Iron ore mine in Pará, Brazil

The Carajás Mine is the largest iron ore mine in the world. It is located in the municipality of Parauapebas, state of Pará in the Carajás Mountains of northern Brazil. The mine is operated as an open-pit mine, and is estimated to contain roughly 7.2 billion metric tonnes of iron ore, plus gold, manganese, bauxite, copper, and nickel.
 The mine is run by the Brazilian mining corporation Vale (formerly the Companhia Vale do Rio Doce), and was initially part-owned with US Steel from 1970 to 1977.

The mine is located in the mining concession area of the Carajás National Forest, which "contains known reserves of 18 billion tons with an average grade of 65.4% Fe."

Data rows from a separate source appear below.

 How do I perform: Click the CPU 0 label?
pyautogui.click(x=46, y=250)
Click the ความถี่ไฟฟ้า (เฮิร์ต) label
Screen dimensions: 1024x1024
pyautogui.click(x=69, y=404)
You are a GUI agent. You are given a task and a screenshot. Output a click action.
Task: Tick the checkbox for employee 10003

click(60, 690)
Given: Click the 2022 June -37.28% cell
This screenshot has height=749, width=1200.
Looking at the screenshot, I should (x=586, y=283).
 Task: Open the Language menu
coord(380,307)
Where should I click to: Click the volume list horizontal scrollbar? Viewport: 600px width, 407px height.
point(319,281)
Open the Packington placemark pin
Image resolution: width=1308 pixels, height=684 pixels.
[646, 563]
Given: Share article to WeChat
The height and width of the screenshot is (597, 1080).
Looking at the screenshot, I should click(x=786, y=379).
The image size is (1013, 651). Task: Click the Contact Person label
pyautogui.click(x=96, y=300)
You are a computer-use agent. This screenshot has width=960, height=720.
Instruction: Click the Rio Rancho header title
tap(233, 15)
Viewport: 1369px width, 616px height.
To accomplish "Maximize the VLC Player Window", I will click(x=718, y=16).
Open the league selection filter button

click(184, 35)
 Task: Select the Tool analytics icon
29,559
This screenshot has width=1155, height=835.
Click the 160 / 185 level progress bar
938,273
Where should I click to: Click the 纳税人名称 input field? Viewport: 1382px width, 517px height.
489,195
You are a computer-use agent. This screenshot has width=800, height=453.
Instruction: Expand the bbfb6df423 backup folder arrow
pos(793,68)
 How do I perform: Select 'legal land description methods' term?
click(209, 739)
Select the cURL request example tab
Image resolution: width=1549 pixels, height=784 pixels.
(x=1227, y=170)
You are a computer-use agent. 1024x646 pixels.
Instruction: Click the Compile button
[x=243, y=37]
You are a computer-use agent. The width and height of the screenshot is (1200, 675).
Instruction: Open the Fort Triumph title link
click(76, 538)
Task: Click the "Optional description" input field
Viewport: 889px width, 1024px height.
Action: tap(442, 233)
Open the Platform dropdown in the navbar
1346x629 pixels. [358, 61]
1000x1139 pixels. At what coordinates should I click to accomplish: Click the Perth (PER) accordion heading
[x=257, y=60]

The mine is largely powered by hydroelectric power from the Tucuruí Dam. In 2025 Vale was using artificial intelligence in managing operations at the mine, including the use of driverless trucks. The Carajás Railway carries the ore to the ports of São Marcos Bay in Maranhão for export.

==Geology==
The mine lies in the banded iron formations in the southeastern portion of the Amazon Craton. The rocks range from the Archean to Paleoproterozoic in age. In addition to iron the deposits include manganese, bauxite, nickel, and other potential ores.